Nomination of Section Elected Leaders

One of the most important roles for Section leaders is identifying new leadership as terms transition every 3-5 years for most Sections. The following framework is offered as a means to focus on members who have the greatest ability and interest to help advance the mission of ITE.



The nominating committee shall be appointed by the Board. The committee may be chaired by the Past President. The composition of the committee should include representation of past officers and/or members as deemed appropriate by the Board. Committee composition should reflect ITE’s mission, be open and transparent and not be subject to influence of the active board members (to avoid perceptions of exclusivity, cronyism or cliques. The committee members should maintain the confidential nature and integrity of the process for the participants.


Potential Candidates

The routine process of nominee identification should be open, welcoming and transparent to all members. The Committee should provide notice of potential interest in leadership position to the membership in advance of the committee evaluation (one to two months). A deadline should be established for possible candidates to establish their interest in being considered by the nominating committee (considering charter and bylaw requirements). The Past President should encourage qualified individuals to come forward as candidates and the committee members should promote interest in participation to assure an adequate pool. A statement (written or informal) shall be obtained from each candidate to be considered confirming commitment and employer support.



The nominating committee should determine the slate they believe to be in the best interest of ITE. Pass-through nominations may be considered for previously elected positions. Newly elected positions should include two candidates. There can be overriding reasons to consider a three-person slate or a one-person slate. Consideration and evaluation should include, but not be limited to:

  • Persons with the best qualifications for leadership in ITE (understanding of the organization, positive profile in the industry, active communicator, organizer, prior ITE participation (committees, council, papers/presentations), ability to manage non-profit fiduciary responsibilities, employer support, LeadershipITE experience, time commitment,....)
  • Board balance of public and private representation (along with academic and/or industry/vendor)
  • Diversity of Board composition (technical background, engineering/planning, gender, demographics, age, other factors)
  • Geographic representation (rotation, as deemed appropriate)

Once the slate is determined the Chair should contact all candidates to notify them of the decision and provide details to those on the slate of the election process/deadlines.

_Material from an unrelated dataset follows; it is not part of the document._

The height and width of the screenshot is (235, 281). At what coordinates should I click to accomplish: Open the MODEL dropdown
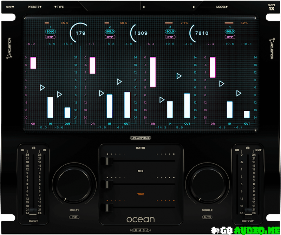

International Election Code of Conduct

The election code of conduct is provided for your reference and can be adapted to your Section requirements.Please see page 8 of the Prospective VP campaign packet.


Oath of Office

The ITE Oath of Office was edited and approved in January of 2022. You can access it here: Oath of Office


District and Section Procedures Documents

The One ITE Committee developed this District Procedures template to help our Districts establish a single reference document containing pertinent information related to the governance and procedures established by the District. The District Board should periodically review the policies and make amendments as necessary to assure that the written policy accurately reflects the current and desired operations of the District.

Unless stated in the Institute of Transportation Engineers (ITE) Constitution, District Charter or District Bylaws, the policies and procedures described herein should be considered as guidelines for officers and committees of the District.